Türkiye'nin hemen tüm derelerinin kullanım hakkı HES yapılmak üzere özel sektöre devredilmiş durumda.

Bu nedenle bugün Anadolu'nun nice dağında HES yapımı için önce yollar açılıyor, iş makineleri doğanın ıssız köşelerine kadar ulaşıyor. Dağ deliniyor, uzun ve içinde kamyonların gezebileceği kadar büyük tüneller açılıyor. Dağın içinden çıkan taş ve kayalar, suyu alınacak derenin yatağına dökülüyor. Dere ezilip büzülüyor. Sonrada derenin suyu daha yatağına hiç ulaşmadan yüksek bir noktada yakalanıyor ve tünele veriyor. Derenin suyu, daha yatağını bile görmeden yerin altından döne döne ve hızla tünelin öteki ucuna ulaşıyor... Sonra yeni bir HES başlıyor. Bu esnada uzaktaki fabrika için elektrik üretilirken, derenin yaşam enerjisi elinden alınıyor. HES yatırımını yapan şirketin sahibi servetine servet katıyor. Buna karşın, o derenin kenarında doğan çocuklar deresiz büyüyor, köyünü terk ediyor, balıklar ölüyor, hayvanlar susuz kalıyor, ağaçlar kuruyor.

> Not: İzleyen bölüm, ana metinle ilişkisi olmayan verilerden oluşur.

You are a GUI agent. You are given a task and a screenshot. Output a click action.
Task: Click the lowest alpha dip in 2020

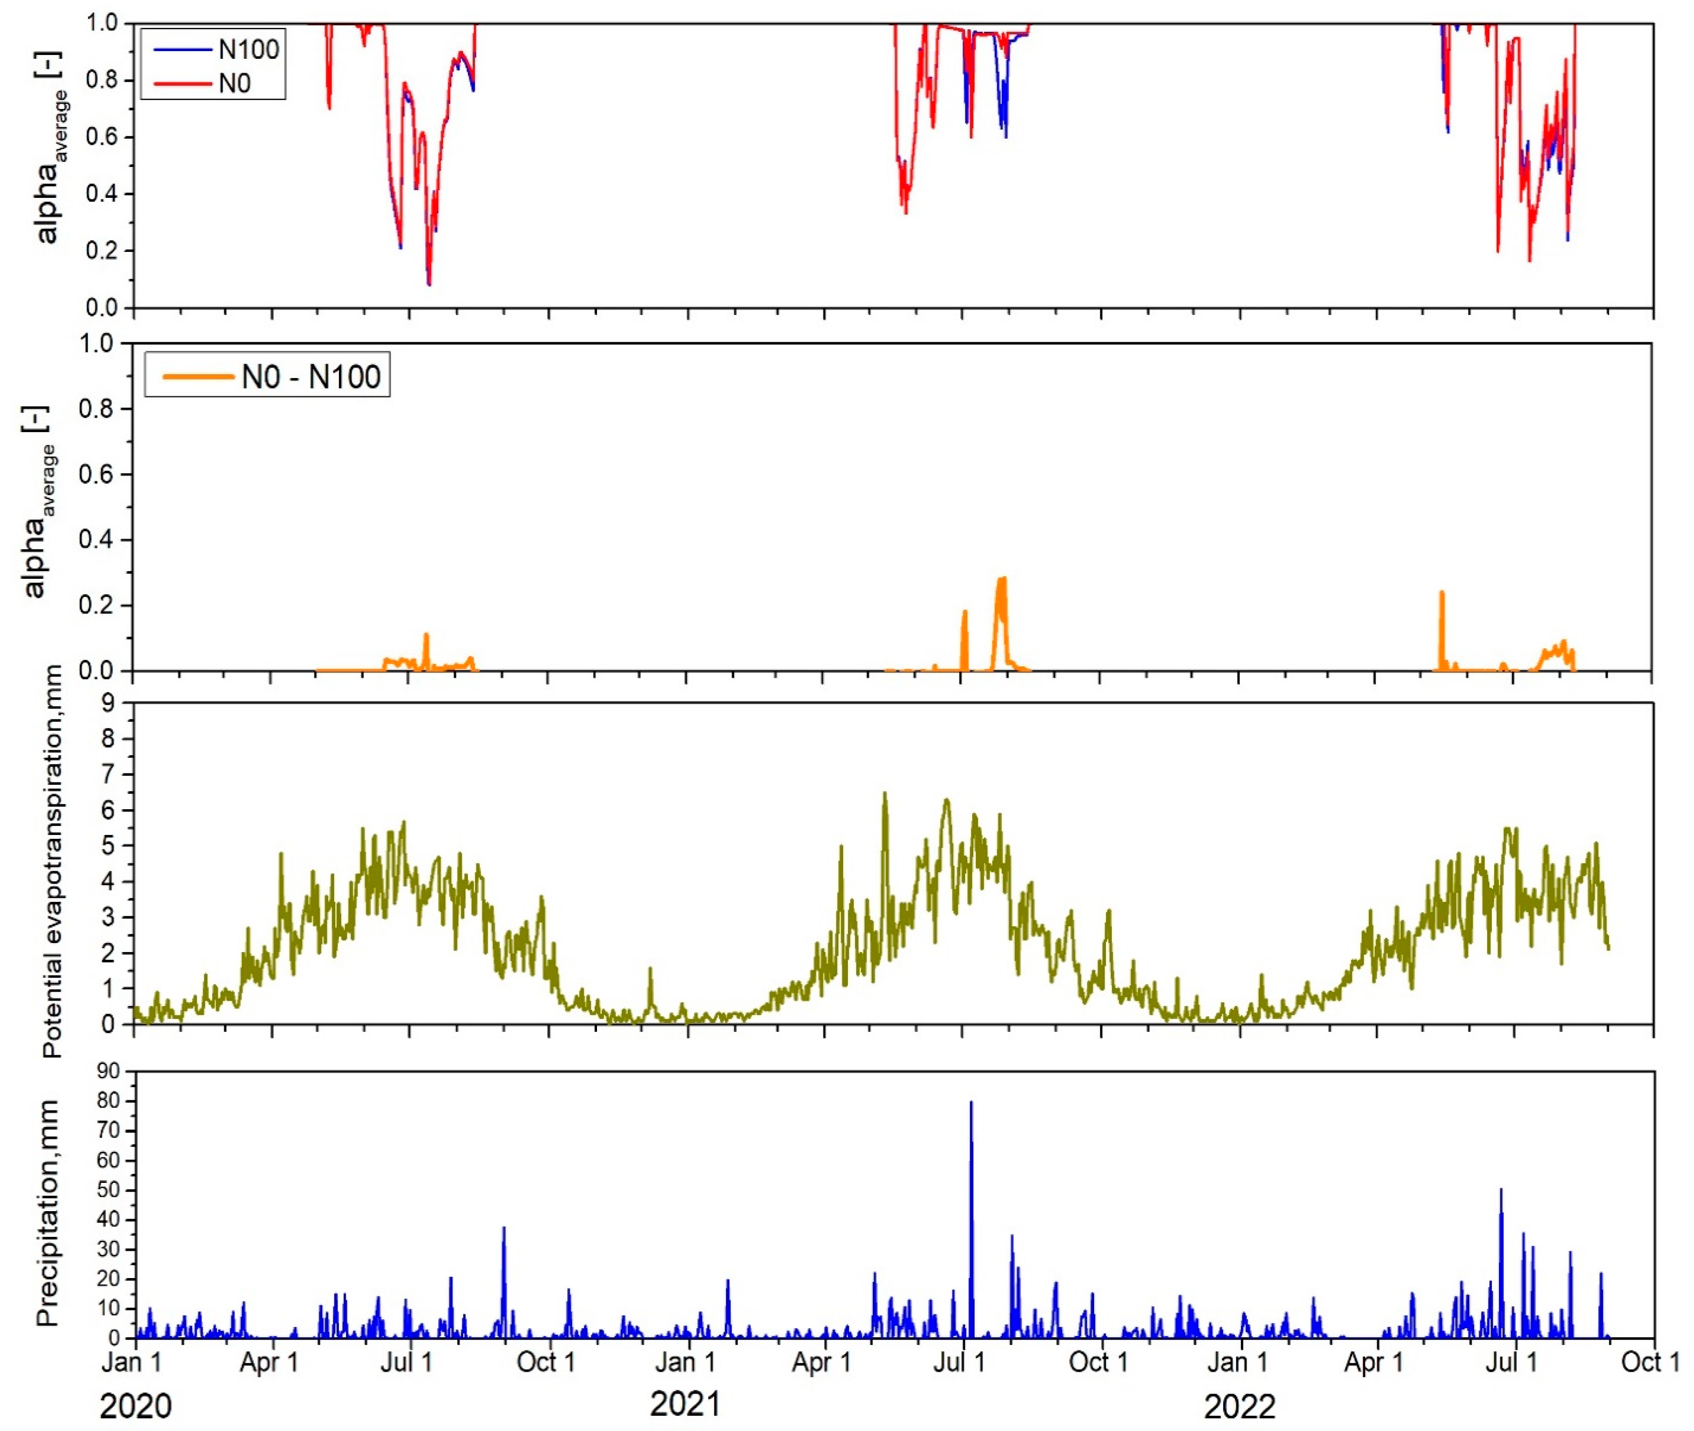(428, 284)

Evet, karbon emisyonlarının düşürülmesi, yenilenebilir enerjiye bir an önce ve büyük bir hızla geçilmesi son derece önemli. Küresel ısınma giderek akademik bir tartışmadan bir var kalma meselesine dönüşüyor. Ancak bir yandan yaparken, bir yandan yıkmanın; karbon emisyonsuz enerji üreteceğim derken, ekosistemin çok önemIi bir parçası olan suyu ve sulak alanları, giderek bütün bir ekosistemi çöle çevirmenin herhangi bir mantığı da yok. Buna Türkçede bir çuval inciri berbat etmek demezler de ne derler sizce?.."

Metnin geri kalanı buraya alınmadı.